数値で見ると、改めて自分のダメさ加減がよくわかります。特にコミュニケーション力の低さが致命的です。


でも、だからこそやりがいがあるというものです。ゲームなら、レベル1から始めて、少しずつ強くなっていくのが醍醐味ですから。


最初のクエストが表示されました。


『【チュートリアル】3日間連続で30分以上の運動をしよう!』


運動ですか。確かに最近、全然体を動かしていません。これくらいならできそうです。


翌朝、いつもより30分早く起きて、近所をジョギングすることにしました。


「うう、きつい…」


五分も走らないうちに息が切れてしまいました。普段の運動不足が如実に現れています。でも、途中で歩いたりしながらも、なんとか三十分続けることができました。

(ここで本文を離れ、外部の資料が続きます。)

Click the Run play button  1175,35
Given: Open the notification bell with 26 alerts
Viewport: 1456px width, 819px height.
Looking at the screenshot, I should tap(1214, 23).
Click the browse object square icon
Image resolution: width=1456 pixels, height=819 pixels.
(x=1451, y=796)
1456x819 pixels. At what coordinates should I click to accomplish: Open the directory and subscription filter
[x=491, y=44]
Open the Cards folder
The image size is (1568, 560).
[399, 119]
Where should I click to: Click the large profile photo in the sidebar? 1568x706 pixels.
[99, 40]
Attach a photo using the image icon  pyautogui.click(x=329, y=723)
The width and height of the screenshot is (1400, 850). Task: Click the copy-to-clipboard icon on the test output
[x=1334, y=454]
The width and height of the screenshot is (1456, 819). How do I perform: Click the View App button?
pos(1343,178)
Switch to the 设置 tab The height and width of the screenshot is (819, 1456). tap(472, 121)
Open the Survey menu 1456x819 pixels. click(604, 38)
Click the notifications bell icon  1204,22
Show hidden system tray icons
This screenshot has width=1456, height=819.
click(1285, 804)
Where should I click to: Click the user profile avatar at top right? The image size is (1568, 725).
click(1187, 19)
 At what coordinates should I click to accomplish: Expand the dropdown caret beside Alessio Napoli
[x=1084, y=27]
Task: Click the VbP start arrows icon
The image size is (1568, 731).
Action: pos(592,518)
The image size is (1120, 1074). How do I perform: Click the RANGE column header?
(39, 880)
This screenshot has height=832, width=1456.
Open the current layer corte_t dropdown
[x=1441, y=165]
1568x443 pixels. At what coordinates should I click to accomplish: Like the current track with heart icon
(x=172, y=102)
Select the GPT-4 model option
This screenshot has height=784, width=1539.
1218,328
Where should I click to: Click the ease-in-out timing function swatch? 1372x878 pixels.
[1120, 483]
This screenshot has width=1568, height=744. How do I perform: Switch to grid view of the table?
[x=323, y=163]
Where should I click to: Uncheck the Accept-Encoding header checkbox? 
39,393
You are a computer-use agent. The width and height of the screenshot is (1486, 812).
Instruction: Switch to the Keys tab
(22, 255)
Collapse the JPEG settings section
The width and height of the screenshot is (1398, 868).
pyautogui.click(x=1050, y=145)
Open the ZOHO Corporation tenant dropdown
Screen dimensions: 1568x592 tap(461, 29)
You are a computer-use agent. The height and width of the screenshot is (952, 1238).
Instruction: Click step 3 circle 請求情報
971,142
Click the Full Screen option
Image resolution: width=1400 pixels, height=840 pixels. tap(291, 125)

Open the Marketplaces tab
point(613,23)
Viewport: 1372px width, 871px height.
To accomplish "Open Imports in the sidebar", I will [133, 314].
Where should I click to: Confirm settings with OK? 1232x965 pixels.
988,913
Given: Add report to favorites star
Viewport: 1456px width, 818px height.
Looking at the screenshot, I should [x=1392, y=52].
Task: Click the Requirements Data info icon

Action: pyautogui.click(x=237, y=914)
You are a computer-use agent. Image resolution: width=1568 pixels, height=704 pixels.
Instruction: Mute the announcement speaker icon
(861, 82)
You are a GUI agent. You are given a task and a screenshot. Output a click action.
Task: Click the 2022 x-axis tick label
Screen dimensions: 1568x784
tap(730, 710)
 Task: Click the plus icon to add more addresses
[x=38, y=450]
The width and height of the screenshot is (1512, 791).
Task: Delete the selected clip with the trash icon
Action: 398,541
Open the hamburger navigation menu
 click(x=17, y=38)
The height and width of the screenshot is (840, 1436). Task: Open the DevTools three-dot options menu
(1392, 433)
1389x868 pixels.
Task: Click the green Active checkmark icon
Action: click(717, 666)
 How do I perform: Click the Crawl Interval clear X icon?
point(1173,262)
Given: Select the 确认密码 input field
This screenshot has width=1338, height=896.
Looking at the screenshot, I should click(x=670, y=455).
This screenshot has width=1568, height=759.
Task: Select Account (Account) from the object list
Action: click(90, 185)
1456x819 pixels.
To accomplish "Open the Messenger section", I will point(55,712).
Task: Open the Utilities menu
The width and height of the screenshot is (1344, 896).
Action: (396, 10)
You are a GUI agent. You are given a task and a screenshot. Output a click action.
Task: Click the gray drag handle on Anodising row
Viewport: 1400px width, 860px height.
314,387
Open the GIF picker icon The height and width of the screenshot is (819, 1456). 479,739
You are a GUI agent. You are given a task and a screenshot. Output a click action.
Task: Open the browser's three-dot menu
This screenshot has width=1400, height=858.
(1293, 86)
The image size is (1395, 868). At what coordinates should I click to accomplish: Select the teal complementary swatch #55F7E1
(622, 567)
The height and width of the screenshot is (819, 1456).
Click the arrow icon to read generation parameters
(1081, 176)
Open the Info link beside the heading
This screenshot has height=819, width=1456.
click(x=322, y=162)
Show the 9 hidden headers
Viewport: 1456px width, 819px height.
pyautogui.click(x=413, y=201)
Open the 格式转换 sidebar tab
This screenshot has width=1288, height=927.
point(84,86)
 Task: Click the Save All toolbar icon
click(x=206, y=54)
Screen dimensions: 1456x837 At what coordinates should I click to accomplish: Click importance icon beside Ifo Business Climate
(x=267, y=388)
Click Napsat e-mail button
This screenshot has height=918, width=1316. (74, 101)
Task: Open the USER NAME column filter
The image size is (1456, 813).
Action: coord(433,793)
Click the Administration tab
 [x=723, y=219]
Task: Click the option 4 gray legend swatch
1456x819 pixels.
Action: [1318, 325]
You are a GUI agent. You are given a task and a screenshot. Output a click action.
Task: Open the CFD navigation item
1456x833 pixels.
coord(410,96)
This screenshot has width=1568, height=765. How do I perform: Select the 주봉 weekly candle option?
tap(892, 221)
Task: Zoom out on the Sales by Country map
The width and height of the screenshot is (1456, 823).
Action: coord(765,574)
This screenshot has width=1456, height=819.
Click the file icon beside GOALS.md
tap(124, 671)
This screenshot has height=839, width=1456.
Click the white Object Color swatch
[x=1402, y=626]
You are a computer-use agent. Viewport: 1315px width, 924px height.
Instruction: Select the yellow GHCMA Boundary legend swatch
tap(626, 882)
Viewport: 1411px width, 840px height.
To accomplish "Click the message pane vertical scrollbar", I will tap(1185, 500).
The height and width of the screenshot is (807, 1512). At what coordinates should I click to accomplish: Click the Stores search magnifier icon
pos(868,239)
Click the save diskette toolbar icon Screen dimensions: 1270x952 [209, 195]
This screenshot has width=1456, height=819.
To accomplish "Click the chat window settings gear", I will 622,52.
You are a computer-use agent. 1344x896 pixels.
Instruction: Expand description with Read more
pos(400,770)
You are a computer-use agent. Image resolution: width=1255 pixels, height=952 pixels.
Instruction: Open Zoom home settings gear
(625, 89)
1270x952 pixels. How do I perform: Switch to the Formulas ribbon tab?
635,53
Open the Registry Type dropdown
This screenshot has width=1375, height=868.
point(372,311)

アプリに記録すると、経験値が10ポイント獲得できました。


「よし、続けよう」


二日目、三日目も同様にジョギングを続けました。三日目には、途中で歩く時間がぐっと短くなりていました。


『【チュートリアル】クリア!外見力が+5されました』


外見力が20になりました。わずかな変化ですが、数値が上がると嬉しいものです。


## 第三章 本格始動


チュートリアルクリア後、本格的なクエストが選択できるようになりました。


『【料理クエスト】手作り弁当を5日間持参しよう』

『【読書クエスト】月に3冊以上の本を読もう』

『【ファッションクエスト】新しいコーディネートに挑戦しよう』

『【コミュニケーションクエスト】知らない人と3回以上会話しよう』


どれも私には高いハードルですが、一番簡単そうな料理クエストから始めることにしました。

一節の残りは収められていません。